Ainsi, un rachat total sur le fonds en €avant la fin de la quatrième année entraine la perte de la rémunération totale afférente aux douze premiers mois. En cas de rachat partiel, cette pénalité est réduite proportionnellement. Dans tous les cas, le montant de l’indemnité de rachat ne sera jamais supérieur à 5% du montant racheté. A noter : les rachats sur les unités de compte ne sont pas soumis à pénalités.

Une fiscalité spécifique

Sur le plan fiscal, les personnes morales soumises à l’IS qui investissent sur des contrats de capitalisation multi-supports sont soumises à une fiscalité particulière. Elles sont imposées annuellement selon une méthode actuarielle –article 238 septies E du CGI- même si elles n’effectuent aucune cession ou rachat. Au dénouement, une régularisation est opérée.

Ainsi, la fraction de la prime de remboursement à rattacher au résultat imposable est calculée en appliquant le taux d’intérêt actuariel à la prime versée sur le contrat. Ce taux est égal à 105% de dernier taux mensuel des emprunts d’Etat à long terme (TME) connu lors de la souscription.

Pour une souscription en avril, le taux appliqué est celui de fin mars (0.56%). Avec un taux de 105% du TME l’assiette taxable annuelle est calculée au taux actuariel de 0.59% (105% du TME). Grâce à cette assiette annuelle particulièrement faible, les sociétés peuvent dynamiser la gestion de leur trésorerie tout en maitrisant leur assiette taxable à l’IS.

En suivant cet exemple, pour un investissement de 500K€ d’avril 2015 à fin mars 2020, avec une assiette taxable annuelle calculée au taux de 0.59% et une rentabilité annuelle de 4%, le montant de l’assiette taxable pour la première année (9mois) serait de 2 203€.

En cas de rachat total fin 2020 (soit 5 ans et 9 mois d’investissement), le capital net d’impôt (IS) serait de 590K€ dans l’hypothèse d’un rendement annuel de 4%.

Pour une société soumise à l’IS, la gestion d’un portefeuille-titres implique la taxation annuelle dans le résultat comptable des revenus, des plus-values latentes sur les OPCVM et des plus-values réalisées sur les titres de placements.

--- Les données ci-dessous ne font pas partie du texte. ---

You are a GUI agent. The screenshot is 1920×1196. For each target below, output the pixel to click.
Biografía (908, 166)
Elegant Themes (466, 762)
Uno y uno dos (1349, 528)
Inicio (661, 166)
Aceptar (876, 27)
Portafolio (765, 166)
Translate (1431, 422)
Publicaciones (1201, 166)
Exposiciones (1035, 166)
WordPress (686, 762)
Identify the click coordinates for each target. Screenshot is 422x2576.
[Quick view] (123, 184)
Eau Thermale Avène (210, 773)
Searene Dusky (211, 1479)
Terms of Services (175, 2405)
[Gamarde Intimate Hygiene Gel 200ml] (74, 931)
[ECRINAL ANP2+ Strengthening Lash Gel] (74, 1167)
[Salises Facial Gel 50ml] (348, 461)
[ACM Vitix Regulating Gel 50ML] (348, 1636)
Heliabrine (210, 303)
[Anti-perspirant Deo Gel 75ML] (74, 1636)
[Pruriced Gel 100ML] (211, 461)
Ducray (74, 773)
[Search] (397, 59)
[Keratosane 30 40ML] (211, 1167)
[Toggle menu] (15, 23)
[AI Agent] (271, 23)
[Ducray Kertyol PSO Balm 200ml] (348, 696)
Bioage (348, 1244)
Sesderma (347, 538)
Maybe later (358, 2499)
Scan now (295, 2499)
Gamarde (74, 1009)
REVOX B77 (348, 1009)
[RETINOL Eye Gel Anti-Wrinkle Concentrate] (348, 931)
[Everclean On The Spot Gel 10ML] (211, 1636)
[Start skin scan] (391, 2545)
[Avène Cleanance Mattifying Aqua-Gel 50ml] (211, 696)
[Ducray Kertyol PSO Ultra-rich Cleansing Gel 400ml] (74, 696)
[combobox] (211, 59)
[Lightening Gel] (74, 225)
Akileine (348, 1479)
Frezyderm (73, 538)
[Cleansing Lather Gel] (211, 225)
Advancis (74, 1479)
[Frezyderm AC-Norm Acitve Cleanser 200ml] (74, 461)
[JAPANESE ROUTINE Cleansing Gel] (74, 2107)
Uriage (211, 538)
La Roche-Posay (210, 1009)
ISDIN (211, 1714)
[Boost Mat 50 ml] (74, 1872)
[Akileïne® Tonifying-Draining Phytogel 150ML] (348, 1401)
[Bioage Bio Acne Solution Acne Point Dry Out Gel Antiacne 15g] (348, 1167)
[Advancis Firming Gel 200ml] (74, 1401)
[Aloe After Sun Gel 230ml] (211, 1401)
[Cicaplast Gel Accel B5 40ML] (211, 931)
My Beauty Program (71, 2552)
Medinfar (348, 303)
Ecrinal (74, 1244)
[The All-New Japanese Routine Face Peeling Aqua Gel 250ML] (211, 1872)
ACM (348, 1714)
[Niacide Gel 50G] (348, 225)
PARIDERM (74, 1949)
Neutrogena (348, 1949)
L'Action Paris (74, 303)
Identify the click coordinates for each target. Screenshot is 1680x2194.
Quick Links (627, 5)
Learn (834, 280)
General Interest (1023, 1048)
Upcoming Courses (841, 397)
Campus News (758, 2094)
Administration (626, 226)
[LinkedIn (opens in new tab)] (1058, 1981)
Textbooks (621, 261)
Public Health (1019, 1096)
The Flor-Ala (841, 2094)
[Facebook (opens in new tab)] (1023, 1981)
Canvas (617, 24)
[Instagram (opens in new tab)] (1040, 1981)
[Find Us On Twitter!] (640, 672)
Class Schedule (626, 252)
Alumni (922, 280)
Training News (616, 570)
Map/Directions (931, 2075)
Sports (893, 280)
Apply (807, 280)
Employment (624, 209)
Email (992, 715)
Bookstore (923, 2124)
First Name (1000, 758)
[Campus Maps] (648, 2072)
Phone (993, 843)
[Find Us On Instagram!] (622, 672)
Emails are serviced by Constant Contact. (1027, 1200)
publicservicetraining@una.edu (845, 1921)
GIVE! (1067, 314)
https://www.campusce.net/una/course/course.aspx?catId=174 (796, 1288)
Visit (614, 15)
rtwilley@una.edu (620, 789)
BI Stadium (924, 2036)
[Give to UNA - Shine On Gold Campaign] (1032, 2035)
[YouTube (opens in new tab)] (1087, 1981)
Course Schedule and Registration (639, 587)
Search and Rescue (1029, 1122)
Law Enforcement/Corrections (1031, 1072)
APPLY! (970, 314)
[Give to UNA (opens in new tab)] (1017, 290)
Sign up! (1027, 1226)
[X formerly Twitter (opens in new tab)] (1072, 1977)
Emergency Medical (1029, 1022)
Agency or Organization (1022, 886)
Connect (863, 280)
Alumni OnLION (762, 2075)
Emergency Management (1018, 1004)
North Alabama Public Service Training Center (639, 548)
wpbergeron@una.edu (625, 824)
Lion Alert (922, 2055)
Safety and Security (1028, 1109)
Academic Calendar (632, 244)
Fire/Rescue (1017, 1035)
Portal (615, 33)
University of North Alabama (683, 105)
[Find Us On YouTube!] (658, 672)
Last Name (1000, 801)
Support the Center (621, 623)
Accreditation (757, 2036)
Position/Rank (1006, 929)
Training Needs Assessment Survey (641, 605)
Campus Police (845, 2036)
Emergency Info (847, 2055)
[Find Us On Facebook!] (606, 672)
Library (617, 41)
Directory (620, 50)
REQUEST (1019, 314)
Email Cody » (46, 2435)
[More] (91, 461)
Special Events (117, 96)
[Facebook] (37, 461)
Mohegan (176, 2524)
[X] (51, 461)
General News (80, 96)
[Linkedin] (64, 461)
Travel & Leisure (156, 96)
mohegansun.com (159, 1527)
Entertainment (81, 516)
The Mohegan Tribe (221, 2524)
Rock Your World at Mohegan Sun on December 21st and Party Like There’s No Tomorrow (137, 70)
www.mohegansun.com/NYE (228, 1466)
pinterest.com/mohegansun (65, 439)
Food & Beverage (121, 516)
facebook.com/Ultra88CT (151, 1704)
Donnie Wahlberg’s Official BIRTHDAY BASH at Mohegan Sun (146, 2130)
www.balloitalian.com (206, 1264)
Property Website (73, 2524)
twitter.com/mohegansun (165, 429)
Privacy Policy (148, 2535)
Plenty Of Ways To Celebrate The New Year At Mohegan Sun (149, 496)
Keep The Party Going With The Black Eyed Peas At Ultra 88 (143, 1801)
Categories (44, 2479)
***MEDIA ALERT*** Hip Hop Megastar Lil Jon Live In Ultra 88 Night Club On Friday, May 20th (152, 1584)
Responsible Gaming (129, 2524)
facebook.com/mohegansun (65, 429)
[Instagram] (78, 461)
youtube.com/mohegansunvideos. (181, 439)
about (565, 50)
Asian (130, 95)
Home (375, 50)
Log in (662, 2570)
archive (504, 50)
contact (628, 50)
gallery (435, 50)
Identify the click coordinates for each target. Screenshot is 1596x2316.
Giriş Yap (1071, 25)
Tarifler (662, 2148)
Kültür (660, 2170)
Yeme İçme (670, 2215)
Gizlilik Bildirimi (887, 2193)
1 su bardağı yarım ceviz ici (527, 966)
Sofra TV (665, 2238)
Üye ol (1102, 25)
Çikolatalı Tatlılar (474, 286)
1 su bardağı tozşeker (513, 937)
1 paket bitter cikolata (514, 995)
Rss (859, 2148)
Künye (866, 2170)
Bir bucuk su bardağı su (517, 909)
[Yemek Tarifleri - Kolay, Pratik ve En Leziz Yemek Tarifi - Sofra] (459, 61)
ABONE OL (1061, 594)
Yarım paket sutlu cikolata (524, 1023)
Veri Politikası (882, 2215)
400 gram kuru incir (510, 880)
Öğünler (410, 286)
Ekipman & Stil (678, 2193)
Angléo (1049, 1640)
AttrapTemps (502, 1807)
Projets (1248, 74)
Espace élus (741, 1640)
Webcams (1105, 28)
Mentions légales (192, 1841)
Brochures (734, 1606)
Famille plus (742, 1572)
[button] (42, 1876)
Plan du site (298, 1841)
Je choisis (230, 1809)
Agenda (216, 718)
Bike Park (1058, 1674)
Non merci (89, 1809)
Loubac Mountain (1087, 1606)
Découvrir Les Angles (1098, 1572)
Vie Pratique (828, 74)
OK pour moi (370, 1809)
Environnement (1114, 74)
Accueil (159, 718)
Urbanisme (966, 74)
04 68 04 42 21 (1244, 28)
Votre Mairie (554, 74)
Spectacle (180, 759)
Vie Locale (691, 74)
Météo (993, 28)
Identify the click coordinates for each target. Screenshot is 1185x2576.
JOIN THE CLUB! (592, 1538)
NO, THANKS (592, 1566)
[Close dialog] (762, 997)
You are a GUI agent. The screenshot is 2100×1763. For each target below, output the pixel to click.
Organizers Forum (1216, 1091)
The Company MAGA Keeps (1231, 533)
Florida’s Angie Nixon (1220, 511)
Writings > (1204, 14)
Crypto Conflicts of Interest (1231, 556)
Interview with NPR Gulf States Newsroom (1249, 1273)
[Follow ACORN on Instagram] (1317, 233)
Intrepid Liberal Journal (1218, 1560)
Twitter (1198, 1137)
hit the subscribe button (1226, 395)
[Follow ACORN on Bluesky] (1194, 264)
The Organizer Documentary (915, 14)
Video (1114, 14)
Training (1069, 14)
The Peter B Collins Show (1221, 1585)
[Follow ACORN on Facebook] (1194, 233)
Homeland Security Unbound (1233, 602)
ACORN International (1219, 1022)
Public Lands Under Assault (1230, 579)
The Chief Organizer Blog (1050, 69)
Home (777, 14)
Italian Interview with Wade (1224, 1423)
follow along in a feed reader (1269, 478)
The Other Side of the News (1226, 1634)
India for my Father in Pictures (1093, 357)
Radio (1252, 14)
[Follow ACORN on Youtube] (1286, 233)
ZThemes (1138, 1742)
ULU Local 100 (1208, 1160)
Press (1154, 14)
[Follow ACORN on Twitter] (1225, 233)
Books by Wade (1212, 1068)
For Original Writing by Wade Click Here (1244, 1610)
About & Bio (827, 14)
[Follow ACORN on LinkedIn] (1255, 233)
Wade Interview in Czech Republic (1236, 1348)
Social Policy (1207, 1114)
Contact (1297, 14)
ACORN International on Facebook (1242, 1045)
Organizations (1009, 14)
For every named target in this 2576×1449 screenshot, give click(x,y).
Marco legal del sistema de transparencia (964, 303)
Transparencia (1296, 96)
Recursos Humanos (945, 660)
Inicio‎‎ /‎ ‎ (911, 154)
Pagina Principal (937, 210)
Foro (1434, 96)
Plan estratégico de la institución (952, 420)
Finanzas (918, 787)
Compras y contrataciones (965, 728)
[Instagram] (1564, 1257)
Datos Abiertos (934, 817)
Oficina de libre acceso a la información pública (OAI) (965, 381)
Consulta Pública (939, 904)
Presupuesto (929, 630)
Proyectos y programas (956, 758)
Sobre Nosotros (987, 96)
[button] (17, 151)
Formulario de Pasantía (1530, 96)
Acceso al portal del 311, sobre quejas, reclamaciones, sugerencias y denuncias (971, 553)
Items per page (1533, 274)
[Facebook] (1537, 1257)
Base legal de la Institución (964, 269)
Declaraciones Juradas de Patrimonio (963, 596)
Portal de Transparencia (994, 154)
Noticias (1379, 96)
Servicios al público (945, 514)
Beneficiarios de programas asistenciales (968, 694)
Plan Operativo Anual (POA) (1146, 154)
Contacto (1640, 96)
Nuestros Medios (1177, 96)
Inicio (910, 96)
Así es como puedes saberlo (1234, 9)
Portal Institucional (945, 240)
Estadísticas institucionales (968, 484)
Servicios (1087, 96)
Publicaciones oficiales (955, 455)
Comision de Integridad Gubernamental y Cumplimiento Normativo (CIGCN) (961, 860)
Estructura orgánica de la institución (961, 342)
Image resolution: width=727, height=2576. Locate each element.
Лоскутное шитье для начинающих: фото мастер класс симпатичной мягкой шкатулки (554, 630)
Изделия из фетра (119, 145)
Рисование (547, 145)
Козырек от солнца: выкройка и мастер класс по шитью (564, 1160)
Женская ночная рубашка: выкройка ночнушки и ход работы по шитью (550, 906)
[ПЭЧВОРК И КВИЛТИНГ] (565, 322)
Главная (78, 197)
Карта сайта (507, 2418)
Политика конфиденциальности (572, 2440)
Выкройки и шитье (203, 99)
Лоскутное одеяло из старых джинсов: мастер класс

La gestion des actifs dans un contrat de capitalisation permet donc de maitriser l’assiette fiscale tout en permettant une valorisation active de la trésorerie.

Un outil de diversification performant

En termes de gestion, le gain potentiel sera d’autant plus important que la part d’unités de compte,  et donc d’espérance de rentabilité, dans le contrat souscrit sera prépondérante. En effet, là où le fonds €permet de bénéficier de rémunération régulière toujours positive, l’investissement en unité de compte offre une espérance de rendement supérieur pour le capital investi. Ainsi, le gain fiscale sera d’autant plus notable que le rendement financier, et donc la part d’unités de compte, sera important.

Cet investissement s’envisage pour les placements à moyen long terme de la trésorerie, en complément des comptes à terme de courte et moyenne durée, dans un objectif de diversification des supports de placements. En outre, il est toujours possible d’arbitrer en cas de hausse comme de baisse des marchés financier.

La mise en place de contrats de capitalisation permet donc d’allier dynamisation de la gestion de l’excédent de trésorerie et maîtrise de l’assiette fiscale pour les sociétés souscriptrices.